(Stored data)
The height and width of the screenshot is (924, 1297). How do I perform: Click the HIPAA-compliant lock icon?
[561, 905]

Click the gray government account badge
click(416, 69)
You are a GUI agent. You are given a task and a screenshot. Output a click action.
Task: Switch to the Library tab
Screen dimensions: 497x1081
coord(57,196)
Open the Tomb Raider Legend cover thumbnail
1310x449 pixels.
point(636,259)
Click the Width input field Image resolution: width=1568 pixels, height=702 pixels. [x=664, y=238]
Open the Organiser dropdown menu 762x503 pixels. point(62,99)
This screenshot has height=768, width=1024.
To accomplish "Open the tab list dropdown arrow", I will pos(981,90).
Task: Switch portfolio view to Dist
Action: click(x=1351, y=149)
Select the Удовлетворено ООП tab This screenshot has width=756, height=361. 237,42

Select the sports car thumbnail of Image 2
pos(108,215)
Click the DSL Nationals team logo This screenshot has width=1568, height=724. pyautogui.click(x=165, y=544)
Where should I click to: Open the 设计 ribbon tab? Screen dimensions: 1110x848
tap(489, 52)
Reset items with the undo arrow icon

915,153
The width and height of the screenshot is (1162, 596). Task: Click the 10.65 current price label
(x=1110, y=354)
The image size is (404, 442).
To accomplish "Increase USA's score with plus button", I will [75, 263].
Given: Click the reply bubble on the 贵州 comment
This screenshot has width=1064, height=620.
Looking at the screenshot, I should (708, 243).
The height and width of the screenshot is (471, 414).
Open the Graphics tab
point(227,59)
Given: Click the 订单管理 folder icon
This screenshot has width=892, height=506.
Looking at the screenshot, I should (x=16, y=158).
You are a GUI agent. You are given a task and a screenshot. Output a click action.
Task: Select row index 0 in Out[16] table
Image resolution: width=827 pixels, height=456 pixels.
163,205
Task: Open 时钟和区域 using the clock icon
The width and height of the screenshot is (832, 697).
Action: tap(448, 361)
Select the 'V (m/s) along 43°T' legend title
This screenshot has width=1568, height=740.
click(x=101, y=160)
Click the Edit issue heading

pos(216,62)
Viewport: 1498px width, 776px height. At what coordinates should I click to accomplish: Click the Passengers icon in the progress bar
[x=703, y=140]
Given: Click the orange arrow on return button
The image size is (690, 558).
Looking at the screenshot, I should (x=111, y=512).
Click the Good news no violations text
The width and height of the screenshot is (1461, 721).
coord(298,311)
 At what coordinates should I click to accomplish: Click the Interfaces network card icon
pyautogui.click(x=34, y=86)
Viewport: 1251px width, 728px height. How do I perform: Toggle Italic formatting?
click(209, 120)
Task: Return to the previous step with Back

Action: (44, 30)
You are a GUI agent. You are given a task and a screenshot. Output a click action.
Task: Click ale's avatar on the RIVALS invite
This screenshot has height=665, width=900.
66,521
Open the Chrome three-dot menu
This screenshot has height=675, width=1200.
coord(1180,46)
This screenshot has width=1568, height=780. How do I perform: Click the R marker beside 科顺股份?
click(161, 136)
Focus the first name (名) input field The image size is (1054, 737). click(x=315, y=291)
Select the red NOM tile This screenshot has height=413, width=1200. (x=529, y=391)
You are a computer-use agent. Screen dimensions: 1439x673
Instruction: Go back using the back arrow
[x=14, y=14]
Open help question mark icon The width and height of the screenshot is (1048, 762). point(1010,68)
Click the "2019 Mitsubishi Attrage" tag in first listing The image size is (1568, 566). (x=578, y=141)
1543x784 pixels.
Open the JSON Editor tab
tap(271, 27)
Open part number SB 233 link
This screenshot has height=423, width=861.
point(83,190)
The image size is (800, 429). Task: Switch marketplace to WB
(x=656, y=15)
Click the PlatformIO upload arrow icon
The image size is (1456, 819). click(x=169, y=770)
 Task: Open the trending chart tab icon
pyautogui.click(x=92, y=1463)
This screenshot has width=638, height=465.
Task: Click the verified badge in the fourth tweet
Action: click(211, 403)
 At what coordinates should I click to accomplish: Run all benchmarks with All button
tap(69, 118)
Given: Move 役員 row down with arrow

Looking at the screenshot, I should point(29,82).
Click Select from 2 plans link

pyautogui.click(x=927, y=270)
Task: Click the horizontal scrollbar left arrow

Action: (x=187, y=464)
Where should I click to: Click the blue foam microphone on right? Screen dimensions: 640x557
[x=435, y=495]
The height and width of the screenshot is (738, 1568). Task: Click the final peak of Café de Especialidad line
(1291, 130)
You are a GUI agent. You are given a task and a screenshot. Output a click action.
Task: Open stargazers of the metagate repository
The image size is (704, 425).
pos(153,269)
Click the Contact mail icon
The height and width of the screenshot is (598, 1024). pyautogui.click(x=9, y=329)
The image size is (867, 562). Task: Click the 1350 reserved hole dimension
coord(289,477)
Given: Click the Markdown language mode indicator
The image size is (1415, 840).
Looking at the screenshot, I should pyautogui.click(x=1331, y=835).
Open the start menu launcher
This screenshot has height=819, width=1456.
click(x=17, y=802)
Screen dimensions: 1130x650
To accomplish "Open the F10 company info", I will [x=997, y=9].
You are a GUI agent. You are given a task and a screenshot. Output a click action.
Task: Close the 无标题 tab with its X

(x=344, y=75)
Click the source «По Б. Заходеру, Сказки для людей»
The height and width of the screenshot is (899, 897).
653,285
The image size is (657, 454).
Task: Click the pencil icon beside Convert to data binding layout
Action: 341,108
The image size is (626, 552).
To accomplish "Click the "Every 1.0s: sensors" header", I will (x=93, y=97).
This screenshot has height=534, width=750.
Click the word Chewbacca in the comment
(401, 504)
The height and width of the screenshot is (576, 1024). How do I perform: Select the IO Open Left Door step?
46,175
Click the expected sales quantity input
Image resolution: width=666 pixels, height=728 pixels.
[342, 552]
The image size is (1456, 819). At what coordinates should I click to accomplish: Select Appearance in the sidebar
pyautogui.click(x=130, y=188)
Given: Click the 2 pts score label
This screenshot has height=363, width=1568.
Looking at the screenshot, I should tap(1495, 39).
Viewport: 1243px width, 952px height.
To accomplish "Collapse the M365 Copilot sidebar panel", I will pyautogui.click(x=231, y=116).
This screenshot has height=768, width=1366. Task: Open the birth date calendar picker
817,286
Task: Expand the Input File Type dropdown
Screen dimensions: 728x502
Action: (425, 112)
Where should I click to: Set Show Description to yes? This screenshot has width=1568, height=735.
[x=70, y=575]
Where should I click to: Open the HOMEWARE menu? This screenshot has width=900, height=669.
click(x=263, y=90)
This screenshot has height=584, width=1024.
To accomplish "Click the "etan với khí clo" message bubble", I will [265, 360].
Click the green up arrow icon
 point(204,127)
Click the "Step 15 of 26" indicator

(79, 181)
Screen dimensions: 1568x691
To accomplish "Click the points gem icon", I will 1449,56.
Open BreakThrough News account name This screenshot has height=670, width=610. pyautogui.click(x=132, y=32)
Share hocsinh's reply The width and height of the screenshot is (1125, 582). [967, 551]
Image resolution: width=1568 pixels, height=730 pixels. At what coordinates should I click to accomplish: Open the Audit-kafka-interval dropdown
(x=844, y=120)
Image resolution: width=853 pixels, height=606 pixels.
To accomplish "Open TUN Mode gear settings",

◆ Exercise goal
Every word of every entry must be returned as it appears.

◆ Output below
The height and width of the screenshot is (924, 1297). How do I perform: Click the HIPAA-compliant lock icon?
[561, 905]

Click the gray government account badge
click(416, 69)
You are a GUI agent. You are given a task and a screenshot. Output a click action.
Task: Switch to the Library tab
Screen dimensions: 497x1081
coord(57,196)
Open the Tomb Raider Legend cover thumbnail
1310x449 pixels.
point(636,259)
Click the Width input field Image resolution: width=1568 pixels, height=702 pixels. [x=664, y=238]
Open the Organiser dropdown menu 762x503 pixels. point(62,99)
This screenshot has height=768, width=1024.
To accomplish "Open the tab list dropdown arrow", I will pos(981,90).
Task: Switch portfolio view to Dist
Action: click(x=1351, y=149)
Select the Удовлетворено ООП tab This screenshot has width=756, height=361. 237,42

Select the sports car thumbnail of Image 2
pos(108,215)
Click the DSL Nationals team logo This screenshot has width=1568, height=724. pyautogui.click(x=165, y=544)
Where should I click to: Open the 设计 ribbon tab? Screen dimensions: 1110x848
tap(489, 52)
Reset items with the undo arrow icon

915,153
The width and height of the screenshot is (1162, 596). Task: Click the 10.65 current price label
(x=1110, y=354)
The image size is (404, 442).
To accomplish "Increase USA's score with plus button", I will [75, 263].
Given: Click the reply bubble on the 贵州 comment
This screenshot has width=1064, height=620.
Looking at the screenshot, I should (708, 243).
The height and width of the screenshot is (471, 414).
Open the Graphics tab
point(227,59)
Given: Click the 订单管理 folder icon
This screenshot has width=892, height=506.
Looking at the screenshot, I should (x=16, y=158).
You are a GUI agent. You are given a task and a screenshot. Output a click action.
Task: Select row index 0 in Out[16] table
Image resolution: width=827 pixels, height=456 pixels.
163,205
Task: Open 时钟和区域 using the clock icon
The width and height of the screenshot is (832, 697).
Action: tap(448, 361)
Select the 'V (m/s) along 43°T' legend title
This screenshot has width=1568, height=740.
click(x=101, y=160)
Click the Edit issue heading

pos(216,62)
Viewport: 1498px width, 776px height. At what coordinates should I click to accomplish: Click the Passengers icon in the progress bar
[x=703, y=140]
Given: Click the orange arrow on return button
The image size is (690, 558).
Looking at the screenshot, I should (x=111, y=512).
Click the Good news no violations text
The width and height of the screenshot is (1461, 721).
coord(298,311)
 At what coordinates should I click to accomplish: Click the Interfaces network card icon
pyautogui.click(x=34, y=86)
Viewport: 1251px width, 728px height. How do I perform: Toggle Italic formatting?
click(209, 120)
Task: Return to the previous step with Back

Action: (44, 30)
You are a GUI agent. You are given a task and a screenshot. Output a click action.
Task: Click ale's avatar on the RIVALS invite
This screenshot has height=665, width=900.
66,521
Open the Chrome three-dot menu
This screenshot has height=675, width=1200.
coord(1180,46)
This screenshot has width=1568, height=780. How do I perform: Click the R marker beside 科顺股份?
click(161, 136)
Focus the first name (名) input field The image size is (1054, 737). click(x=315, y=291)
Select the red NOM tile This screenshot has height=413, width=1200. (x=529, y=391)
You are a computer-use agent. Screen dimensions: 1439x673
Instruction: Go back using the back arrow
[x=14, y=14]
Open help question mark icon The width and height of the screenshot is (1048, 762). point(1010,68)
Click the "2019 Mitsubishi Attrage" tag in first listing The image size is (1568, 566). (x=578, y=141)
1543x784 pixels.
Open the JSON Editor tab
tap(271, 27)
Open part number SB 233 link
This screenshot has height=423, width=861.
point(83,190)
The image size is (800, 429). Task: Switch marketplace to WB
(x=656, y=15)
Click the PlatformIO upload arrow icon
The image size is (1456, 819). click(x=169, y=770)
 Task: Open the trending chart tab icon
pyautogui.click(x=92, y=1463)
This screenshot has width=638, height=465.
Task: Click the verified badge in the fourth tweet
Action: click(211, 403)
 At what coordinates should I click to accomplish: Run all benchmarks with All button
tap(69, 118)
Given: Move 役員 row down with arrow

Looking at the screenshot, I should point(29,82).
Click Select from 2 plans link

pyautogui.click(x=927, y=270)
Task: Click the horizontal scrollbar left arrow

Action: (x=187, y=464)
Where should I click to: Click the blue foam microphone on right? Screen dimensions: 640x557
[x=435, y=495]
The height and width of the screenshot is (738, 1568). Task: Click the final peak of Café de Especialidad line
(1291, 130)
You are a GUI agent. You are given a task and a screenshot. Output a click action.
Task: Open stargazers of the metagate repository
The image size is (704, 425).
pos(153,269)
Click the Contact mail icon
The height and width of the screenshot is (598, 1024). pyautogui.click(x=9, y=329)
The image size is (867, 562). Task: Click the 1350 reserved hole dimension
coord(289,477)
Given: Click the Markdown language mode indicator
The image size is (1415, 840).
Looking at the screenshot, I should pyautogui.click(x=1331, y=835).
Open the start menu launcher
This screenshot has height=819, width=1456.
click(x=17, y=802)
Screen dimensions: 1130x650
To accomplish "Open the F10 company info", I will [x=997, y=9].
You are a GUI agent. You are given a task and a screenshot. Output a click action.
Task: Close the 无标题 tab with its X

(x=344, y=75)
Click the source «По Б. Заходеру, Сказки для людей»
The height and width of the screenshot is (899, 897).
653,285
The image size is (657, 454).
Task: Click the pencil icon beside Convert to data binding layout
Action: 341,108
The image size is (626, 552).
To accomplish "Click the "Every 1.0s: sensors" header", I will (x=93, y=97).
This screenshot has height=534, width=750.
Click the word Chewbacca in the comment
(401, 504)
The height and width of the screenshot is (576, 1024). How do I perform: Select the IO Open Left Door step?
46,175
Click the expected sales quantity input
Image resolution: width=666 pixels, height=728 pixels.
[342, 552]
The image size is (1456, 819). At what coordinates should I click to accomplish: Select Appearance in the sidebar
pyautogui.click(x=130, y=188)
Given: Click the 2 pts score label
This screenshot has height=363, width=1568.
Looking at the screenshot, I should tap(1495, 39).
Viewport: 1243px width, 952px height.
To accomplish "Collapse the M365 Copilot sidebar panel", I will pyautogui.click(x=231, y=116).
This screenshot has height=768, width=1366. Task: Open the birth date calendar picker
817,286
Task: Expand the Input File Type dropdown
Screen dimensions: 728x502
Action: (425, 112)
Where should I click to: Set Show Description to yes? This screenshot has width=1568, height=735.
[x=70, y=575]
Where should I click to: Open the HOMEWARE menu? This screenshot has width=900, height=669.
click(x=263, y=90)
This screenshot has height=584, width=1024.
To accomplish "Click the "etan với khí clo" message bubble", I will [265, 360].
Click the green up arrow icon
 point(204,127)
Click the "Step 15 of 26" indicator

(79, 181)
Screen dimensions: 1568x691
To accomplish "Click the points gem icon", I will 1449,56.
Open BreakThrough News account name This screenshot has height=670, width=610. pyautogui.click(x=132, y=32)
Share hocsinh's reply The width and height of the screenshot is (1125, 582). [967, 551]
Image resolution: width=1568 pixels, height=730 pixels. At what coordinates should I click to accomplish: Open the Audit-kafka-interval dropdown
(x=844, y=120)
Image resolution: width=853 pixels, height=606 pixels.
To accomplish "Open TUN Mode gear settings",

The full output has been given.